Saved data entries:
Content starts
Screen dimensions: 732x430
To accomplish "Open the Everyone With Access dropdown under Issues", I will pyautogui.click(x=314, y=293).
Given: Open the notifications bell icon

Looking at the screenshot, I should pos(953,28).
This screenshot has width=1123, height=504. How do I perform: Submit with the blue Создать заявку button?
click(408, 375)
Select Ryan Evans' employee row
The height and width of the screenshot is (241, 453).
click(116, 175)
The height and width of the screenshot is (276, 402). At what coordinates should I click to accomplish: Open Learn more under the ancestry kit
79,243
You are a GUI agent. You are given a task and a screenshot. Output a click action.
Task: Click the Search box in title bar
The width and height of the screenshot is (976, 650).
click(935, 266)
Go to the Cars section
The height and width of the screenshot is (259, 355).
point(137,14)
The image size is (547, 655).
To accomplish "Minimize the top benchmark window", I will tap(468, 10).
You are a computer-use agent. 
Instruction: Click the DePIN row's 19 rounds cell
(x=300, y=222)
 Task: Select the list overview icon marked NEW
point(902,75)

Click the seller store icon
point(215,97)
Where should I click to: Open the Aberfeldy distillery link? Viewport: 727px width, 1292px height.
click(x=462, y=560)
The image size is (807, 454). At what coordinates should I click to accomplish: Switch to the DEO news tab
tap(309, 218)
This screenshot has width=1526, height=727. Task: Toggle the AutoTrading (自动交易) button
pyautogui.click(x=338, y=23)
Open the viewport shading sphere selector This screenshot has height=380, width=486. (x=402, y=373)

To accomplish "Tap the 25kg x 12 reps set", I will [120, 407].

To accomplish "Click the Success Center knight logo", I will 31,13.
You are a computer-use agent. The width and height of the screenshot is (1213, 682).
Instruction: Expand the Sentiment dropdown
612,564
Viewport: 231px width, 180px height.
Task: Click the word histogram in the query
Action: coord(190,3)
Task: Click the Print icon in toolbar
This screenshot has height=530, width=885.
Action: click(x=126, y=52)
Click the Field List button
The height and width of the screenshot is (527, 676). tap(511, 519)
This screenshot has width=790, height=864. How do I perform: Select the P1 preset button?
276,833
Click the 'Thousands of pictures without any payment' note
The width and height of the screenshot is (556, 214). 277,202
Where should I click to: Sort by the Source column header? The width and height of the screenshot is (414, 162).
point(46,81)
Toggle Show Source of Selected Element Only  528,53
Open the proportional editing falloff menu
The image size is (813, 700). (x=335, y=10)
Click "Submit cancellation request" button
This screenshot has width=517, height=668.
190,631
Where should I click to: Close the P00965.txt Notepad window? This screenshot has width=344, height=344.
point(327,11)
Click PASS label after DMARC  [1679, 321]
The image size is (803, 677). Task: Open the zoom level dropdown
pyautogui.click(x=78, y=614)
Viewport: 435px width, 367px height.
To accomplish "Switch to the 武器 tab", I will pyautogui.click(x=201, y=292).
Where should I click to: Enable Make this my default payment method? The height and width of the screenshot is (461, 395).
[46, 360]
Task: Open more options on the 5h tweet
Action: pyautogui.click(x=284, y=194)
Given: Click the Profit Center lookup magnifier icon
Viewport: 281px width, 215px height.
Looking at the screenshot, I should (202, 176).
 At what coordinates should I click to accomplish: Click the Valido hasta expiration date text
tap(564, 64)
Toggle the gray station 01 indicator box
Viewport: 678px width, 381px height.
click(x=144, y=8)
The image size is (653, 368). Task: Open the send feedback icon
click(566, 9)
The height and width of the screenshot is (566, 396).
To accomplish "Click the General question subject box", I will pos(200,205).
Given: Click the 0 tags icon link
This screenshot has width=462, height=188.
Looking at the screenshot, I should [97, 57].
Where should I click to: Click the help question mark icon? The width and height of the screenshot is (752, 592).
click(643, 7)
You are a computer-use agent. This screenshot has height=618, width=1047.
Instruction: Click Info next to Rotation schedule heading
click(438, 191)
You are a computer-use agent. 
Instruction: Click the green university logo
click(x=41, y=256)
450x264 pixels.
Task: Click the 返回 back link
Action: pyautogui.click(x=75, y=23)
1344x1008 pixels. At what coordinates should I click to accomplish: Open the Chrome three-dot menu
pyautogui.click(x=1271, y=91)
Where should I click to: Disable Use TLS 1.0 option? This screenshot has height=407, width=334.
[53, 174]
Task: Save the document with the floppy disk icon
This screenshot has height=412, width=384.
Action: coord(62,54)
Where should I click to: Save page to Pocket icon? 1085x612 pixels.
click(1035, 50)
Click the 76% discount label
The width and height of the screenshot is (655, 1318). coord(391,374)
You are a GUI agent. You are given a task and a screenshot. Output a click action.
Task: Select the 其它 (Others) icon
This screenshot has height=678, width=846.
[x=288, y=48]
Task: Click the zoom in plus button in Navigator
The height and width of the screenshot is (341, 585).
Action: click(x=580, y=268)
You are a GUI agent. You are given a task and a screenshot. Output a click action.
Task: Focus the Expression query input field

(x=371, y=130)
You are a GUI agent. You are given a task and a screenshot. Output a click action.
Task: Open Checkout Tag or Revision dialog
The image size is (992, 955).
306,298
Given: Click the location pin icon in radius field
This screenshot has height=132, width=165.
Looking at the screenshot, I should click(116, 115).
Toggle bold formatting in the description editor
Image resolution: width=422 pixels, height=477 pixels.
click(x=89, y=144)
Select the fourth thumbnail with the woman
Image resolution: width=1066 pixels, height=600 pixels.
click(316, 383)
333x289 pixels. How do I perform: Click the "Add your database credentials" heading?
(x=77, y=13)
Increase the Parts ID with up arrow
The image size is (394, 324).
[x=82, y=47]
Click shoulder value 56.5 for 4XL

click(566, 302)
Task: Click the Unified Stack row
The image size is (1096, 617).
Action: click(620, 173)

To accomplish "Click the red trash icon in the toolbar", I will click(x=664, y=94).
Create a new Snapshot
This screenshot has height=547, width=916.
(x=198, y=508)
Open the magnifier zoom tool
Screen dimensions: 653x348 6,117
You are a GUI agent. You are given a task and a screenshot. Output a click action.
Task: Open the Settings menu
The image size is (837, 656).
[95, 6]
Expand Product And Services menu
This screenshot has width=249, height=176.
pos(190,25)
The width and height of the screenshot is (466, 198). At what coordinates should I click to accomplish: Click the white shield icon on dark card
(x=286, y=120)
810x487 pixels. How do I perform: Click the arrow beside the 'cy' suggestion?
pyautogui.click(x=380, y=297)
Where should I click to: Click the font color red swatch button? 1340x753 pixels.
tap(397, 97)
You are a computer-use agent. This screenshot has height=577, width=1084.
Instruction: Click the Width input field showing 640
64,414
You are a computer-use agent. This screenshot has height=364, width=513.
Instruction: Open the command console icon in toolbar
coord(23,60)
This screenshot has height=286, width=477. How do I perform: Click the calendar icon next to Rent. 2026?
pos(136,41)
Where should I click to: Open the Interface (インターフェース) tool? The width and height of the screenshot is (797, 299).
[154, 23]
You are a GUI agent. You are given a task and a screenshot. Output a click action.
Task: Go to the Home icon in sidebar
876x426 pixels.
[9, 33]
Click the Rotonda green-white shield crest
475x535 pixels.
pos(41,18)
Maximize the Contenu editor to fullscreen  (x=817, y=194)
Content ends
Repeat the data word for word. Leave nothing out.

### Task answer
Screen dimensions: 732x430
To accomplish "Open the Everyone With Access dropdown under Issues", I will pyautogui.click(x=314, y=293).
Given: Open the notifications bell icon

Looking at the screenshot, I should pos(953,28).
This screenshot has width=1123, height=504. How do I perform: Submit with the blue Создать заявку button?
click(408, 375)
Select Ryan Evans' employee row
The height and width of the screenshot is (241, 453).
click(116, 175)
The height and width of the screenshot is (276, 402). At what coordinates should I click to accomplish: Open Learn more under the ancestry kit
79,243
You are a GUI agent. You are given a task and a screenshot. Output a click action.
Task: Click the Search box in title bar
The width and height of the screenshot is (976, 650).
click(935, 266)
Go to the Cars section
The height and width of the screenshot is (259, 355).
point(137,14)
The image size is (547, 655).
To accomplish "Minimize the top benchmark window", I will tap(468, 10).
You are a computer-use agent. 
Instruction: Click the DePIN row's 19 rounds cell
(x=300, y=222)
 Task: Select the list overview icon marked NEW
point(902,75)

Click the seller store icon
point(215,97)
Where should I click to: Open the Aberfeldy distillery link? Viewport: 727px width, 1292px height.
click(x=462, y=560)
The image size is (807, 454). At what coordinates should I click to accomplish: Switch to the DEO news tab
tap(309, 218)
This screenshot has width=1526, height=727. Task: Toggle the AutoTrading (自动交易) button
pyautogui.click(x=338, y=23)
Open the viewport shading sphere selector This screenshot has height=380, width=486. (x=402, y=373)

To accomplish "Tap the 25kg x 12 reps set", I will [120, 407].

To accomplish "Click the Success Center knight logo", I will 31,13.
You are a computer-use agent. The width and height of the screenshot is (1213, 682).
Instruction: Expand the Sentiment dropdown
612,564
Viewport: 231px width, 180px height.
Task: Click the word histogram in the query
Action: coord(190,3)
Task: Click the Print icon in toolbar
This screenshot has height=530, width=885.
Action: click(x=126, y=52)
Click the Field List button
The height and width of the screenshot is (527, 676). tap(511, 519)
This screenshot has width=790, height=864. How do I perform: Select the P1 preset button?
276,833
Click the 'Thousands of pictures without any payment' note
The width and height of the screenshot is (556, 214). 277,202
Where should I click to: Sort by the Source column header? The width and height of the screenshot is (414, 162).
point(46,81)
Toggle Show Source of Selected Element Only  528,53
Open the proportional editing falloff menu
The image size is (813, 700). (x=335, y=10)
Click "Submit cancellation request" button
This screenshot has width=517, height=668.
190,631
Where should I click to: Close the P00965.txt Notepad window? This screenshot has width=344, height=344.
point(327,11)
Click PASS label after DMARC  [1679, 321]
The image size is (803, 677). Task: Open the zoom level dropdown
pyautogui.click(x=78, y=614)
Viewport: 435px width, 367px height.
To accomplish "Switch to the 武器 tab", I will pyautogui.click(x=201, y=292).
Where should I click to: Enable Make this my default payment method? The height and width of the screenshot is (461, 395).
[46, 360]
Task: Open more options on the 5h tweet
Action: pyautogui.click(x=284, y=194)
Given: Click the Profit Center lookup magnifier icon
Viewport: 281px width, 215px height.
Looking at the screenshot, I should (202, 176).
 At what coordinates should I click to accomplish: Click the Valido hasta expiration date text
tap(564, 64)
Toggle the gray station 01 indicator box
Viewport: 678px width, 381px height.
click(x=144, y=8)
The image size is (653, 368). Task: Open the send feedback icon
click(566, 9)
The height and width of the screenshot is (566, 396).
To accomplish "Click the General question subject box", I will pos(200,205).
Given: Click the 0 tags icon link
This screenshot has width=462, height=188.
Looking at the screenshot, I should [97, 57].
Where should I click to: Click the help question mark icon? The width and height of the screenshot is (752, 592).
click(643, 7)
You are a computer-use agent. This screenshot has height=618, width=1047.
Instruction: Click Info next to Rotation schedule heading
click(438, 191)
You are a computer-use agent. 
Instruction: Click the green university logo
click(x=41, y=256)
450x264 pixels.
Task: Click the 返回 back link
Action: pyautogui.click(x=75, y=23)
1344x1008 pixels. At what coordinates should I click to accomplish: Open the Chrome three-dot menu
pyautogui.click(x=1271, y=91)
Where should I click to: Disable Use TLS 1.0 option? This screenshot has height=407, width=334.
[53, 174]
Task: Save the document with the floppy disk icon
This screenshot has height=412, width=384.
Action: coord(62,54)
Where should I click to: Save page to Pocket icon? 1085x612 pixels.
click(1035, 50)
Click the 76% discount label
The width and height of the screenshot is (655, 1318). coord(391,374)
You are a GUI agent. You are given a task and a screenshot. Output a click action.
Task: Select the 其它 (Others) icon
This screenshot has height=678, width=846.
[x=288, y=48]
Task: Click the zoom in plus button in Navigator
The height and width of the screenshot is (341, 585).
Action: click(x=580, y=268)
You are a GUI agent. You are given a task and a screenshot. Output a click action.
Task: Focus the Expression query input field

(x=371, y=130)
You are a GUI agent. You are given a task and a screenshot. Output a click action.
Task: Open Checkout Tag or Revision dialog
The image size is (992, 955).
306,298
Given: Click the location pin icon in radius field
This screenshot has height=132, width=165.
Looking at the screenshot, I should click(116, 115).
Toggle bold formatting in the description editor
Image resolution: width=422 pixels, height=477 pixels.
click(x=89, y=144)
Select the fourth thumbnail with the woman
Image resolution: width=1066 pixels, height=600 pixels.
click(316, 383)
333x289 pixels. How do I perform: Click the "Add your database credentials" heading?
(x=77, y=13)
Increase the Parts ID with up arrow
The image size is (394, 324).
[x=82, y=47]
Click shoulder value 56.5 for 4XL

click(566, 302)
Task: Click the Unified Stack row
The image size is (1096, 617).
Action: click(620, 173)

To accomplish "Click the red trash icon in the toolbar", I will click(x=664, y=94).
Create a new Snapshot
This screenshot has height=547, width=916.
(x=198, y=508)
Open the magnifier zoom tool
Screen dimensions: 653x348 6,117
You are a GUI agent. You are given a task and a screenshot. Output a click action.
Task: Open the Settings menu
The image size is (837, 656).
[95, 6]
Expand Product And Services menu
This screenshot has width=249, height=176.
pos(190,25)
The width and height of the screenshot is (466, 198). At what coordinates should I click to accomplish: Click the white shield icon on dark card
(x=286, y=120)
810x487 pixels. How do I perform: Click the arrow beside the 'cy' suggestion?
pyautogui.click(x=380, y=297)
Where should I click to: Click the font color red swatch button? 1340x753 pixels.
tap(397, 97)
You are a computer-use agent. This screenshot has height=577, width=1084.
Instruction: Click the Width input field showing 640
64,414
You are a computer-use agent. This screenshot has height=364, width=513.
Instruction: Open the command console icon in toolbar
coord(23,60)
This screenshot has height=286, width=477. How do I perform: Click the calendar icon next to Rent. 2026?
pos(136,41)
Where should I click to: Open the Interface (インターフェース) tool? The width and height of the screenshot is (797, 299).
[154, 23]
You are a GUI agent. You are given a task and a screenshot. Output a click action.
Task: Go to the Home icon in sidebar
876x426 pixels.
[9, 33]
Click the Rotonda green-white shield crest
475x535 pixels.
pos(41,18)
Maximize the Contenu editor to fullscreen  (x=817, y=194)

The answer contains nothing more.